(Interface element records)
***

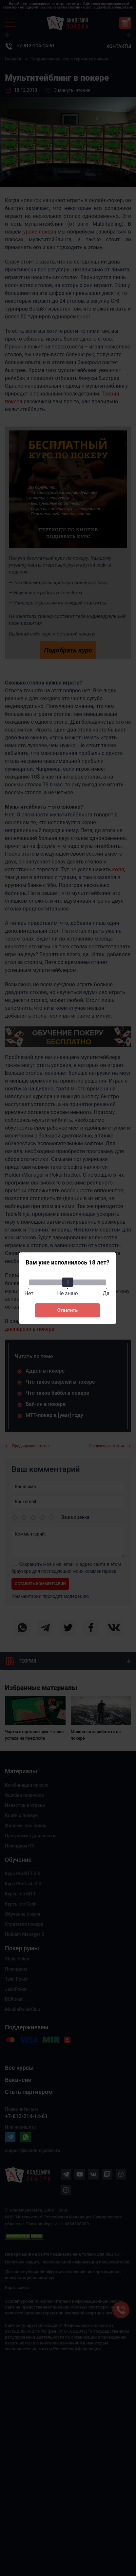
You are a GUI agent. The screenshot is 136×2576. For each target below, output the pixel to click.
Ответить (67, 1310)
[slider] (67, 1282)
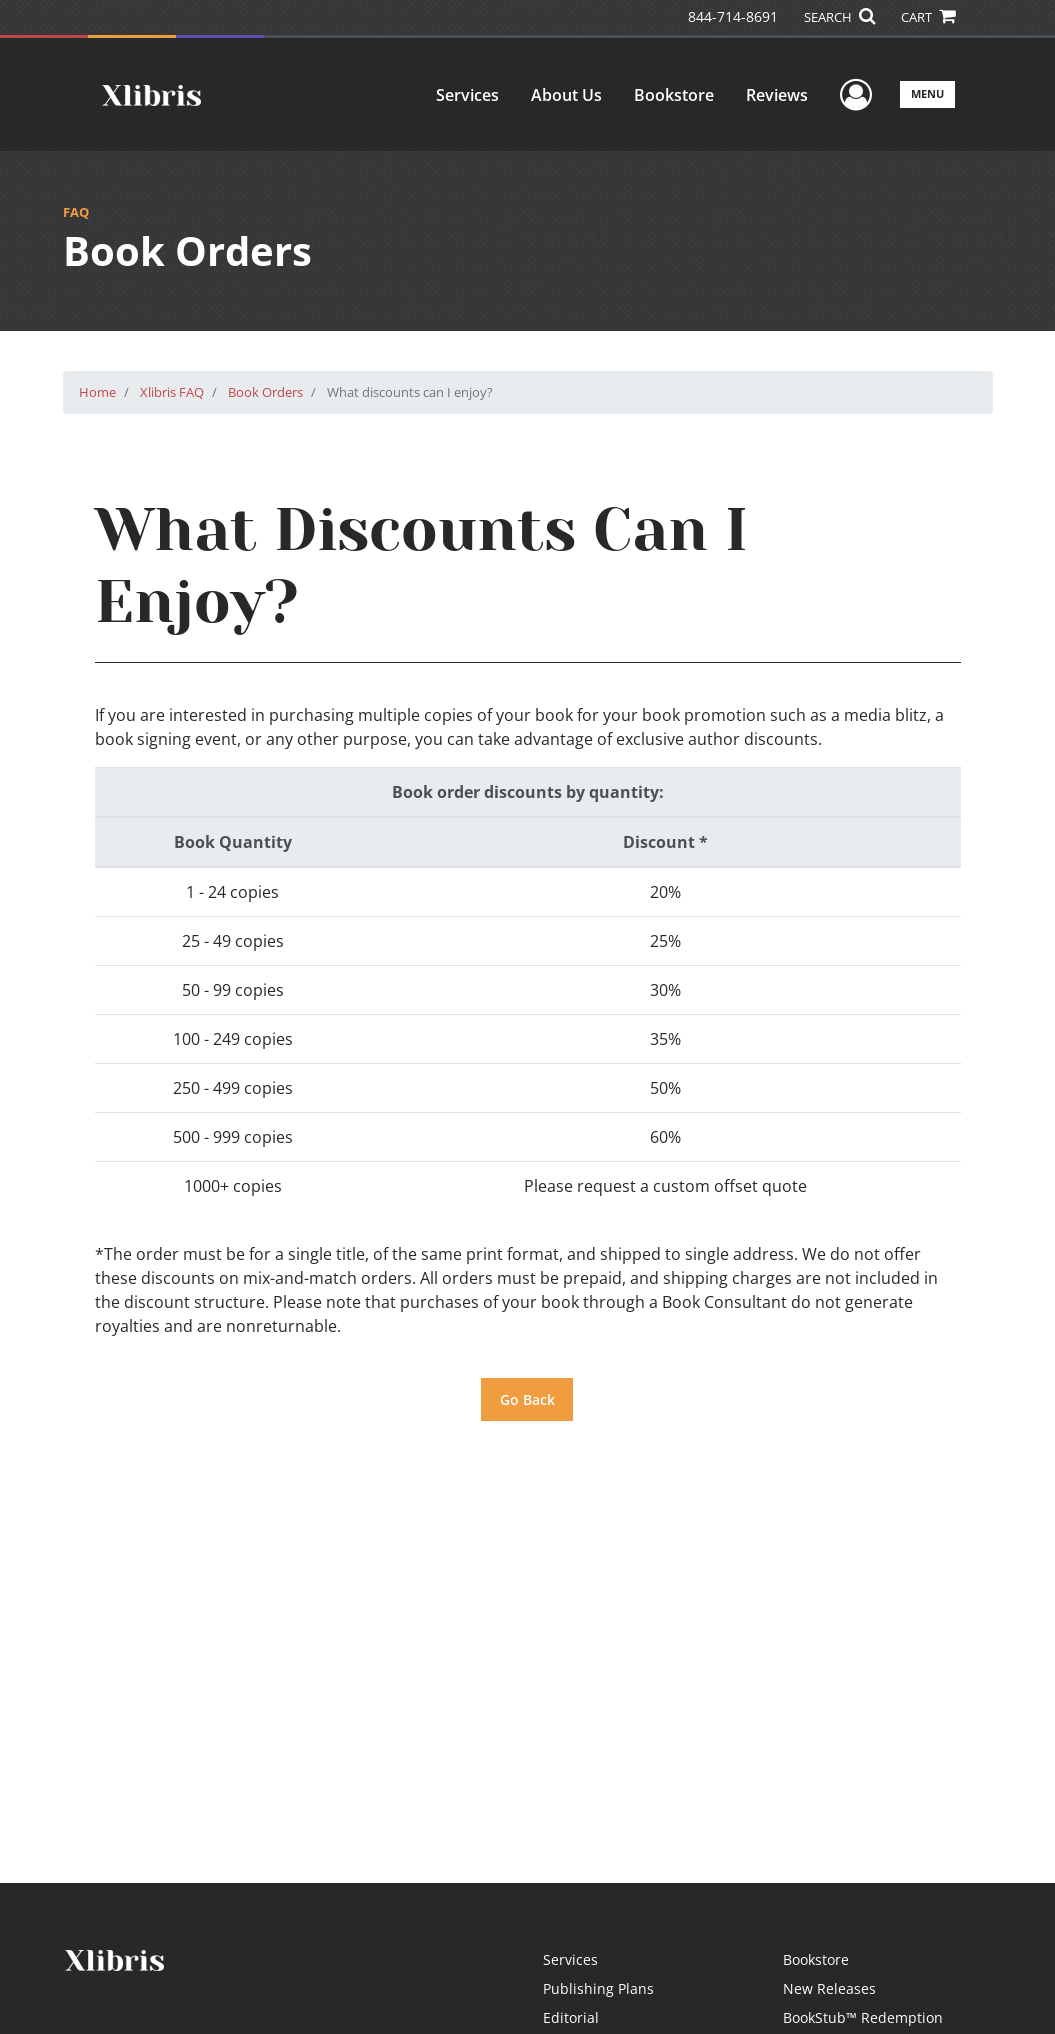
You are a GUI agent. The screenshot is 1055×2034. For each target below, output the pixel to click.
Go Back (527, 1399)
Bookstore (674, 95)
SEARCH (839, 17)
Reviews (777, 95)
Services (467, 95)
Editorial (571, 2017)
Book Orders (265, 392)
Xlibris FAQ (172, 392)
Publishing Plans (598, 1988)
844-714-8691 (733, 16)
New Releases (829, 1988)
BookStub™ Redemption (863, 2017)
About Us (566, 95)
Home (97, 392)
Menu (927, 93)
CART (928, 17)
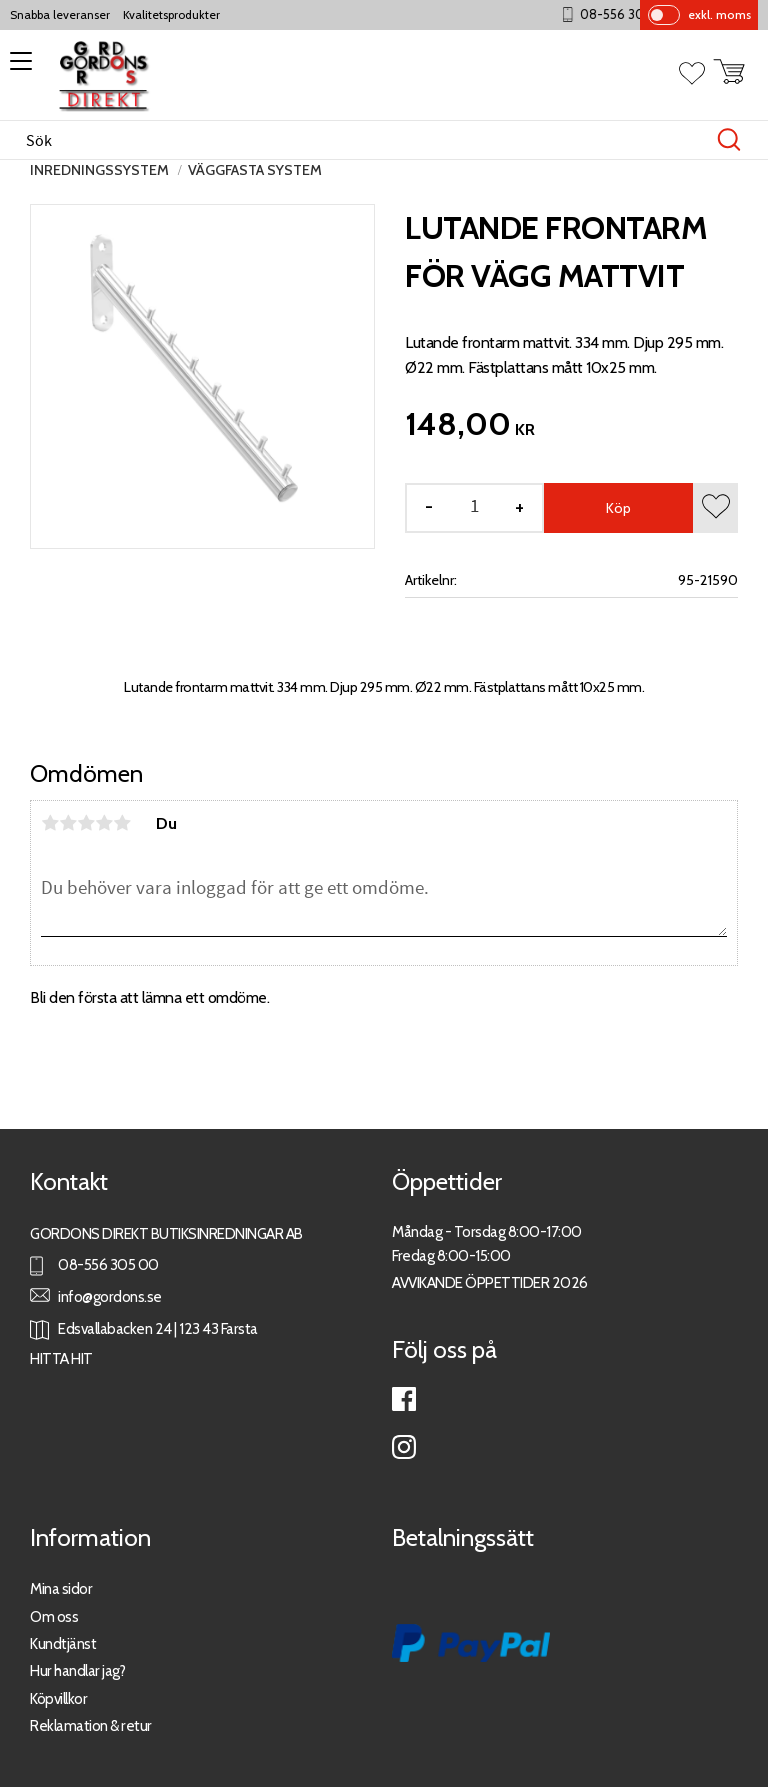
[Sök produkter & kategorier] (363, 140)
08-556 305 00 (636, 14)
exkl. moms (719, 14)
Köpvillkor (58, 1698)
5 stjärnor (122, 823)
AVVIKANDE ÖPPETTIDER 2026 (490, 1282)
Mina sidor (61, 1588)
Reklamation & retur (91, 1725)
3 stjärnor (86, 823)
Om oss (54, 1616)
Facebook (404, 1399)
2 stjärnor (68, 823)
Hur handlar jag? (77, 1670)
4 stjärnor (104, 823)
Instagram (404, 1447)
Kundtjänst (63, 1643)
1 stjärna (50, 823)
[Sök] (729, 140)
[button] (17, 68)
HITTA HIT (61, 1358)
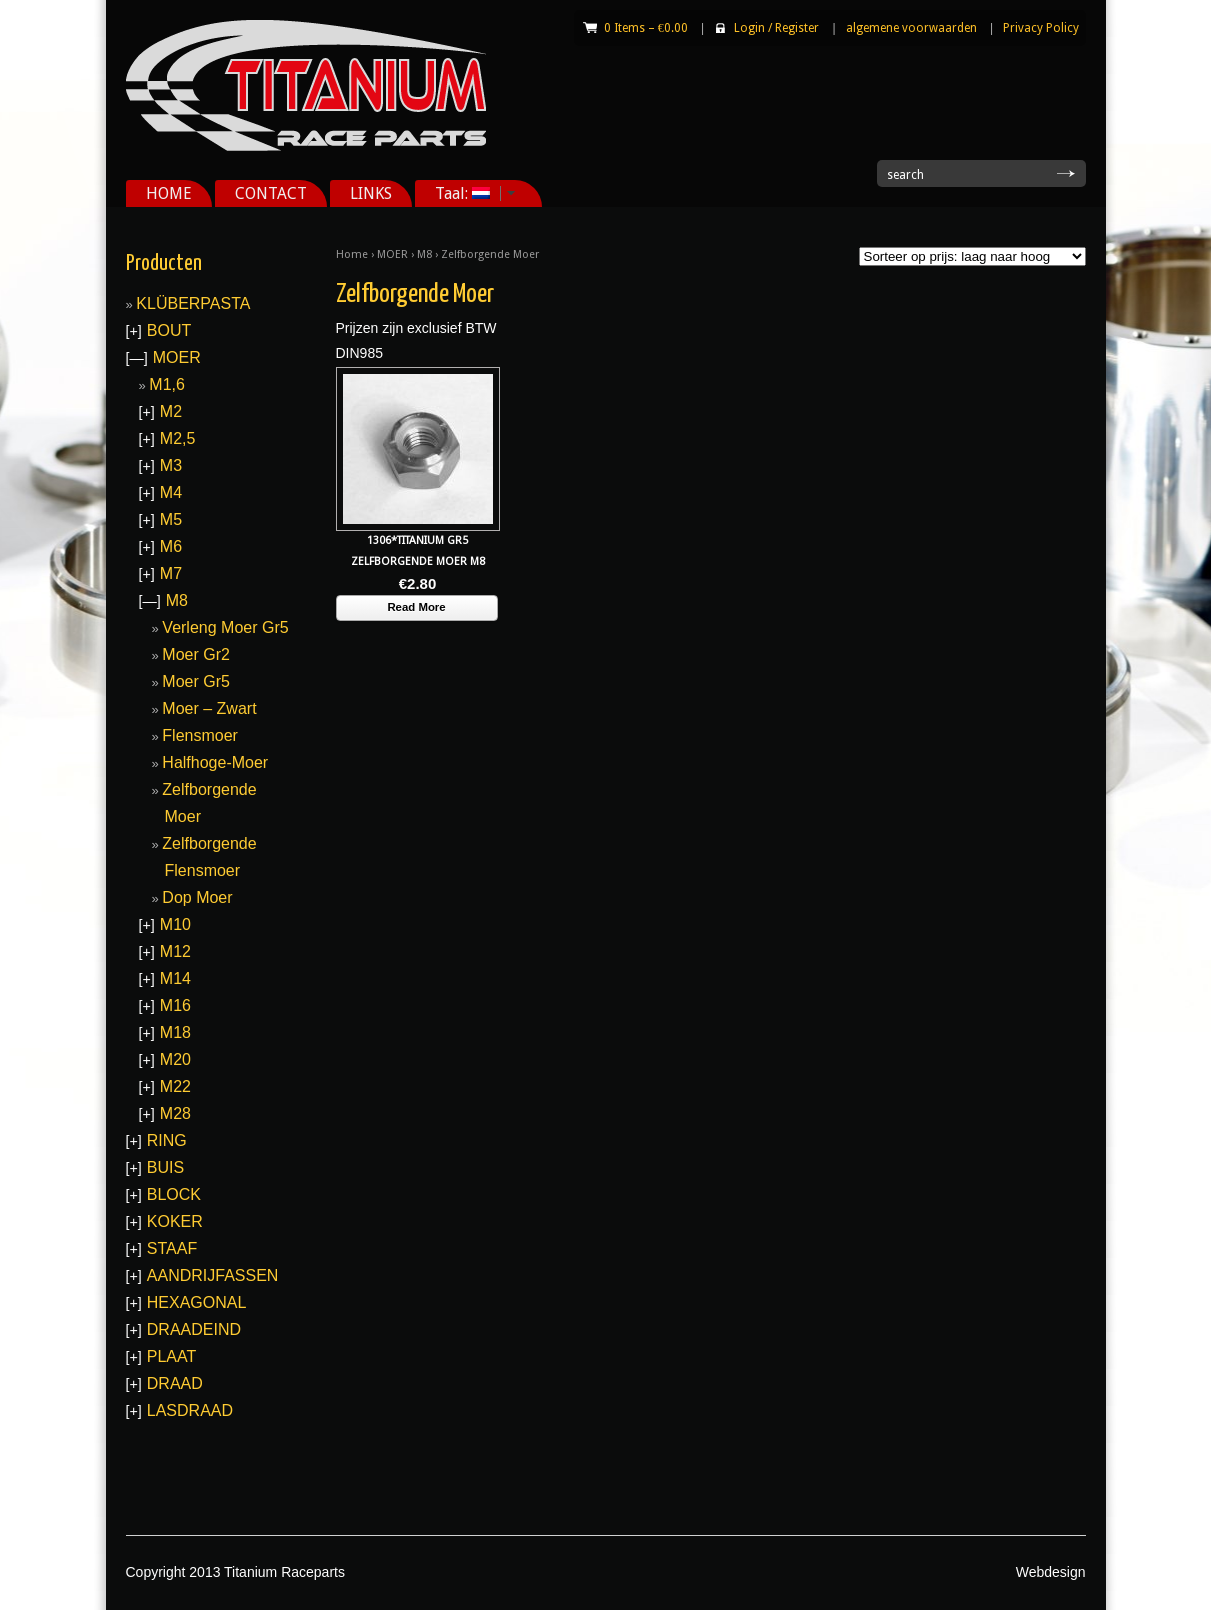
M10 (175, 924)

***

Copy all the records above line for line, with no changes, and omit the picture lines.

PROBLEM SOLUTION:
You are a GUI agent. The screenshot is 136×2576. For each target below, output the pixel to click.
Ответить (67, 1310)
[slider] (67, 1282)
You are a GUI agent. The screenshot is 1055×2034. For each target below, output the pixel to click.
Go Back (527, 1399)
Bookstore (674, 95)
SEARCH (839, 17)
Reviews (777, 95)
Services (467, 95)
Editorial (571, 2017)
Book Orders (265, 392)
Xlibris FAQ (172, 392)
Publishing Plans (598, 1988)
844-714-8691 (733, 16)
New Releases (829, 1988)
BookStub™ Redemption (863, 2017)
About Us (566, 95)
Home (97, 392)
Menu (927, 93)
CART (928, 17)
[Sök produkter & kategorier] (363, 140)
08-556 305 00 (636, 14)
exkl. moms (719, 14)
Köpvillkor (58, 1698)
5 stjärnor (122, 823)
AVVIKANDE ÖPPETTIDER 2026 (490, 1282)
Mina sidor (61, 1588)
Reklamation & retur (91, 1725)
3 stjärnor (86, 823)
Om oss (54, 1616)
Facebook (404, 1399)
2 stjärnor (68, 823)
Hur handlar jag? (77, 1670)
4 stjärnor (104, 823)
Instagram (404, 1447)
Kundtjänst (63, 1643)
1 stjärna (50, 823)
[Sök] (729, 140)
[button] (17, 68)
HITTA HIT (61, 1358)
M10 (175, 924)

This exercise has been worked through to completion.